Australia to use harmless gas to track potential attack routes

Small amounts of a non-toxic gas will be pumped through Melbourne, Australia's underground railway stations next week as part of preparations in the event of a fire, gas leak or terrorist attack.
On Wednesday and Thursday of next week, the Department of Transport will work with the fire brigade and other emergency agencies to release sulphur hexafluoride into the three City Loop stations – Flagstaff, Melbourne Central and Parliament, The Age reports.
Releasing the odorless gas into the air flows will allow the federal government, the fire brigade and local rail authorities to know how oxygen and other gases disperse in the tunnels. Staff with ambient air analyzers will then take samples around the station to model what the gas does when it is released.
According to the Department of Transport, there are no health or safety risks to the public from the gas release, which would last for approximately three hours on both days, starting at 2 p.m.

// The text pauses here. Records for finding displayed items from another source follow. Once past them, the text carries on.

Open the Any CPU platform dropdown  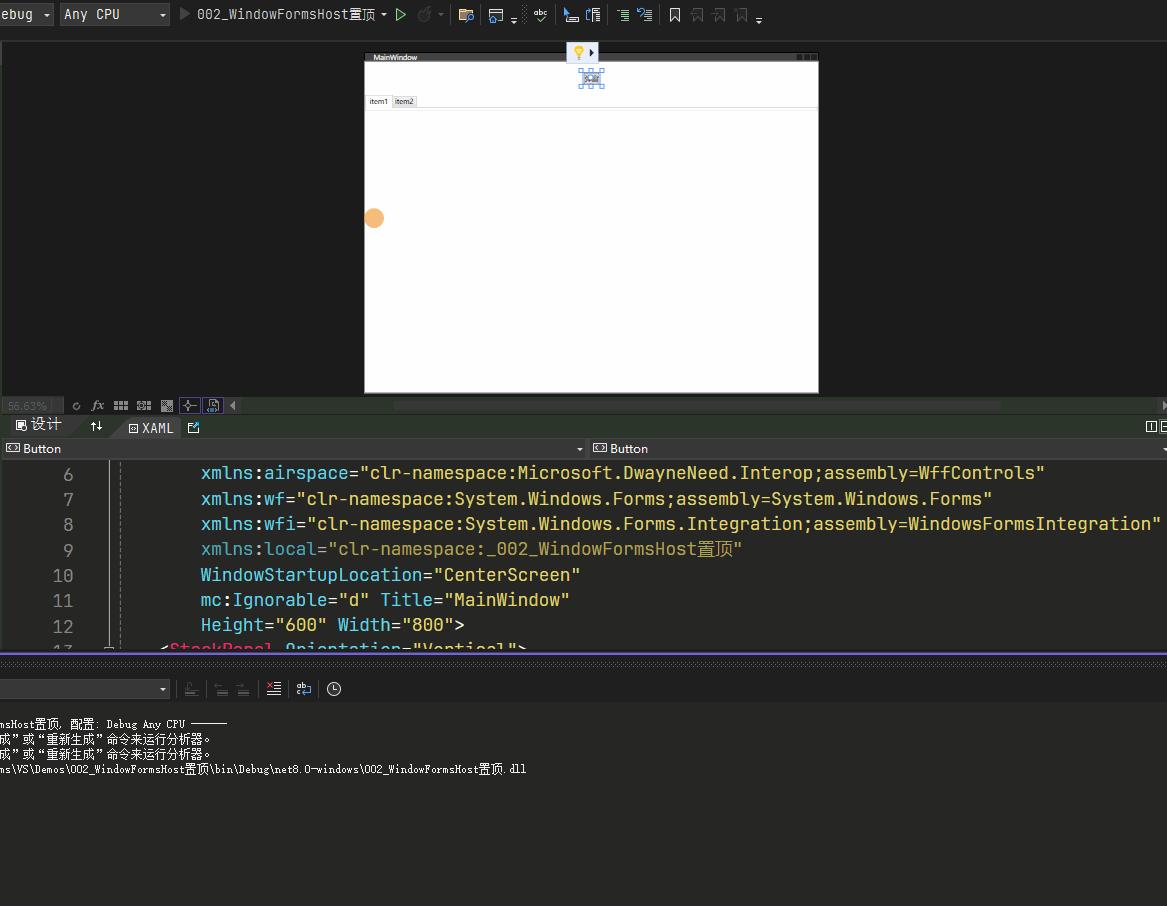click(113, 14)
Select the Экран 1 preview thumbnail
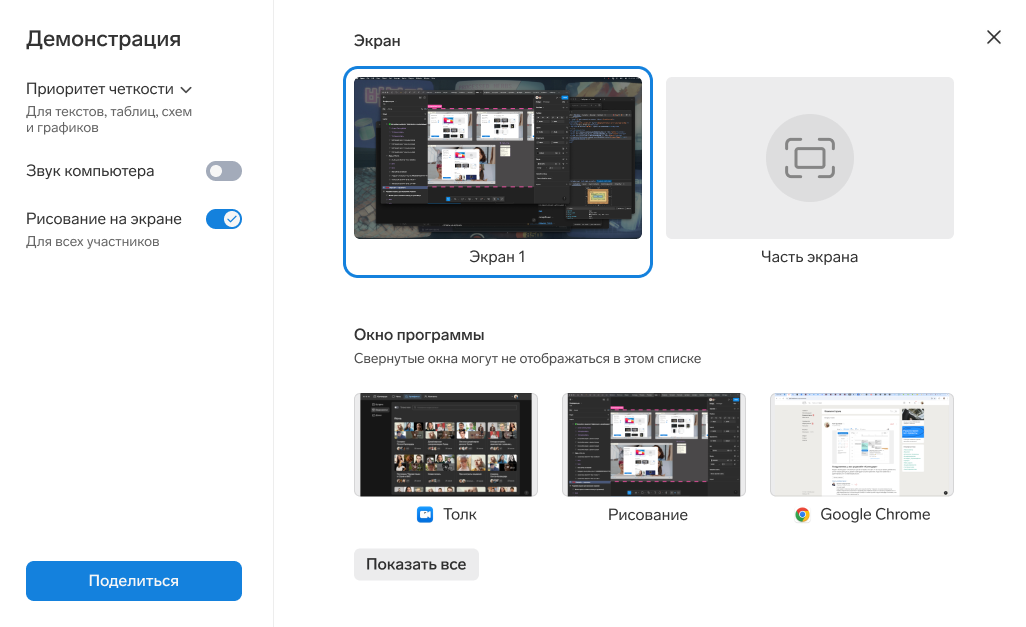 (x=498, y=158)
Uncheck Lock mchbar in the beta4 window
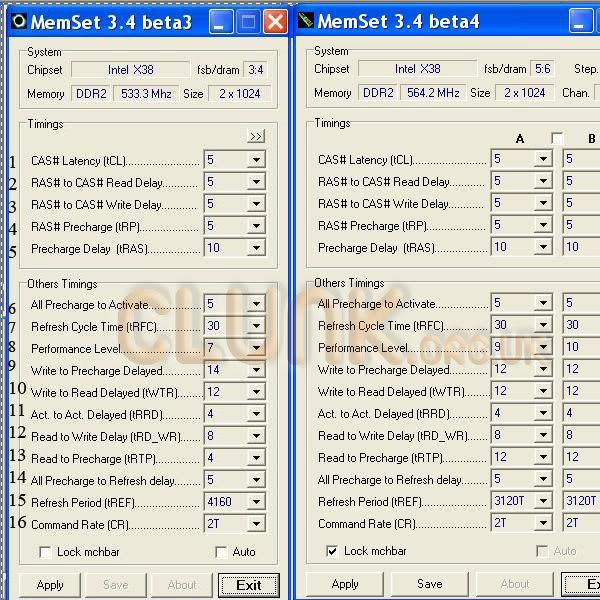Image resolution: width=600 pixels, height=600 pixels. point(332,551)
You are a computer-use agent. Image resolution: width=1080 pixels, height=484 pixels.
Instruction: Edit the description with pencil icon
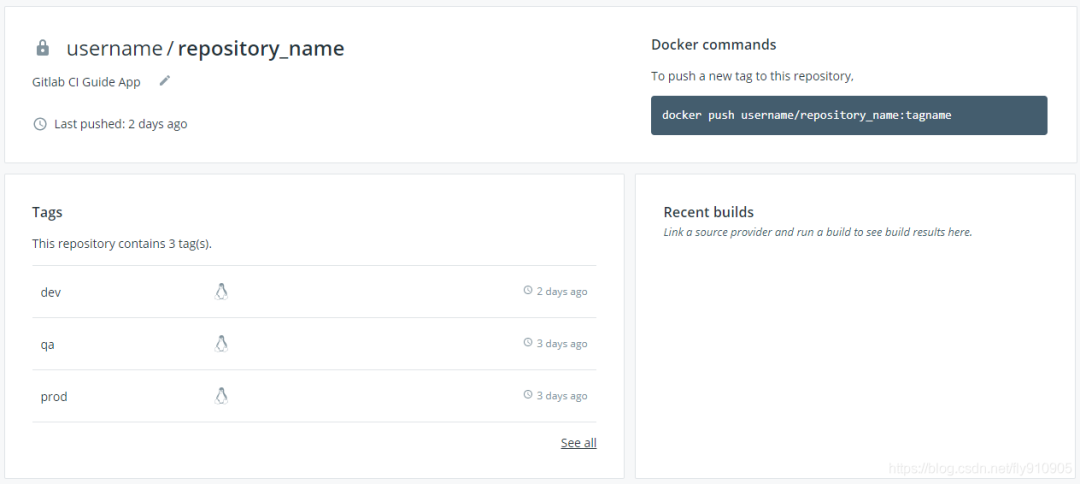coord(165,81)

Stephen Lincoln of Adelaide University's School of Chemistry and Physics said that sulphur hexafluoride is harmless if used in the low quantities planned next week.
"They use it quite extensively in the London Underground and also in the New York subway [for air quality tests]," Lincoln said, according to The Age. "It is a very unreactive gas, and it therefore is not injurious if you ingest it. It's not much absorbed into the bloodstream."
Chris Watt, the fire brigade's assistant chief office, said that approximately 30 firemen would be in the loop during testing.
"The whole purpose of the trial is to study where the sulphur hexafluoride travels to," Watt said, according to The Age. '"We want to understand potential areas of risk if a chemical or biological release occurred in an underground transport system."